#### [TASK GOAL]
Write out every entry once more, character for character.

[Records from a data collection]
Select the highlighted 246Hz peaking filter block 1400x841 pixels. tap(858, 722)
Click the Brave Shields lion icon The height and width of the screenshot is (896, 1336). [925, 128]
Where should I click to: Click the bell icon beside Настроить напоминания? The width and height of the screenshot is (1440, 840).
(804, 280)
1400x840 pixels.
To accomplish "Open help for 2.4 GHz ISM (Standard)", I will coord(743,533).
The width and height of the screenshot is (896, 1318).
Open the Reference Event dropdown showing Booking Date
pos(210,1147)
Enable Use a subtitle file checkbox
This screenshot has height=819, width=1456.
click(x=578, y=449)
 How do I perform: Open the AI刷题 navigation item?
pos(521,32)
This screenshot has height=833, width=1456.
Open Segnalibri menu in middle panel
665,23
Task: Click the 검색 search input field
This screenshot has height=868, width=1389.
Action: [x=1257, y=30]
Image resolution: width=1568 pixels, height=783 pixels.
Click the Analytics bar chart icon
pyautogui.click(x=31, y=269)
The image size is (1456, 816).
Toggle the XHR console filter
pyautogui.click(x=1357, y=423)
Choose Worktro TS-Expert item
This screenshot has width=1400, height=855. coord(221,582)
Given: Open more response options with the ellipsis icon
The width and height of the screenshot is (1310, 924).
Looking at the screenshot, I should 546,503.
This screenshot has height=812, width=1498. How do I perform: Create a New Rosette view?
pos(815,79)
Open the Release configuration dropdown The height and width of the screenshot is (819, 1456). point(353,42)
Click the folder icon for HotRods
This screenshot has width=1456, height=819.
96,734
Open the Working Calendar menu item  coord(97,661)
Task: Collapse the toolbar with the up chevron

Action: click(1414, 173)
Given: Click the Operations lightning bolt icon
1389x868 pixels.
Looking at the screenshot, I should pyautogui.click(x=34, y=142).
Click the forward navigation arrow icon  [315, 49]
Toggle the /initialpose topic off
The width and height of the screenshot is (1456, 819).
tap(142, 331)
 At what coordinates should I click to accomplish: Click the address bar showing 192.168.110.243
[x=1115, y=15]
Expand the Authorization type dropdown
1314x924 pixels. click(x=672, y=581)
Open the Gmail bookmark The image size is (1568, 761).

#### [SOLUTION]
Select the highlighted 246Hz peaking filter block 1400x841 pixels. tap(858, 722)
Click the Brave Shields lion icon The height and width of the screenshot is (896, 1336). [925, 128]
Where should I click to: Click the bell icon beside Настроить напоминания? The width and height of the screenshot is (1440, 840).
(804, 280)
1400x840 pixels.
To accomplish "Open help for 2.4 GHz ISM (Standard)", I will coord(743,533).
The width and height of the screenshot is (896, 1318).
Open the Reference Event dropdown showing Booking Date
pos(210,1147)
Enable Use a subtitle file checkbox
This screenshot has height=819, width=1456.
click(x=578, y=449)
 How do I perform: Open the AI刷题 navigation item?
pos(521,32)
This screenshot has height=833, width=1456.
Open Segnalibri menu in middle panel
665,23
Task: Click the 검색 search input field
This screenshot has height=868, width=1389.
Action: [x=1257, y=30]
Image resolution: width=1568 pixels, height=783 pixels.
Click the Analytics bar chart icon
pyautogui.click(x=31, y=269)
The image size is (1456, 816).
Toggle the XHR console filter
pyautogui.click(x=1357, y=423)
Choose Worktro TS-Expert item
This screenshot has width=1400, height=855. coord(221,582)
Given: Open more response options with the ellipsis icon
The width and height of the screenshot is (1310, 924).
Looking at the screenshot, I should 546,503.
This screenshot has height=812, width=1498. How do I perform: Create a New Rosette view?
pos(815,79)
Open the Release configuration dropdown The height and width of the screenshot is (819, 1456). point(353,42)
Click the folder icon for HotRods
This screenshot has width=1456, height=819.
96,734
Open the Working Calendar menu item  coord(97,661)
Task: Collapse the toolbar with the up chevron

Action: click(1414, 173)
Given: Click the Operations lightning bolt icon
1389x868 pixels.
Looking at the screenshot, I should pyautogui.click(x=34, y=142).
Click the forward navigation arrow icon  [315, 49]
Toggle the /initialpose topic off
The width and height of the screenshot is (1456, 819).
tap(142, 331)
 At what coordinates should I click to accomplish: Click the address bar showing 192.168.110.243
[x=1115, y=15]
Expand the Authorization type dropdown
1314x924 pixels. click(x=672, y=581)
Open the Gmail bookmark The image size is (1568, 761).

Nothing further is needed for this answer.